Jim Amon, director of health and human rights at Human Rights Watch, writes on the international community’s uncritical praise of China’s response to its HIV/AIDS epidemic. From the Los Angeles Times:
This tension was highlighted in report released by UNAIDS last year that found that two-thirds of HIV-infected people in China have not sought treatment because of fear, ignorance and discrimination. UNAIDS’ director, Michel Sidibe, said then that China needed to “break the conspiracy of silence” surrounding HIV/AIDS.
But clearly, it is not just the Chinese government that needs to break the conspiracy of silence; it is also the international donor community. It would be wise to listen to what inmates at any of the approximately 700 compulsory drug detention centers in China have to say.

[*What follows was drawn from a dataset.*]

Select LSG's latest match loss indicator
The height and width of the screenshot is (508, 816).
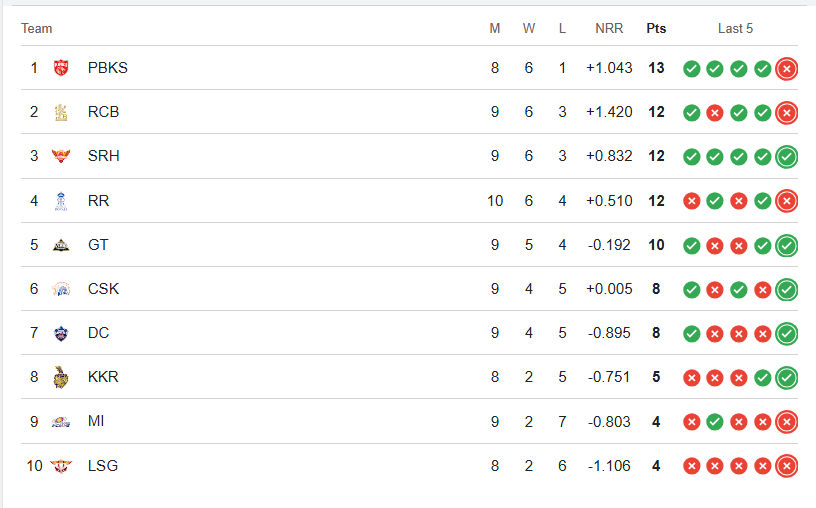click(786, 466)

Human Rights Watch’s research has found that the roughly 500,000 people at these centers are routinely beaten, forced to work for up to 18 hours a day without pay, have no access to drug dependency treatment and are denied even basic medical care. Under China’s 2008 anti-drug law, drug users, even first-time users, are locked up for three to six years, without trial, in “treatment” centers that have a relapse rate of as high as 90%. Our research found that some detention center guards provided drugs to “patients”; and one guard admitted using the mandatory HIV test results to determine which female drug users to have sex with.
The Global Fund, as part of its more than $1 billion in HIV funding to the Chinese government, supports a variety of programs in these centers, including “provider-initiated” HIV testing and training of detention center staff members. The United States supports similar programs in China and Vietnam, without any, as one senior U.S. official admitted, “rules of engagement.” United Nations agencies, such as UNICEF and UNODC, have also funded programs in detention centers in the region.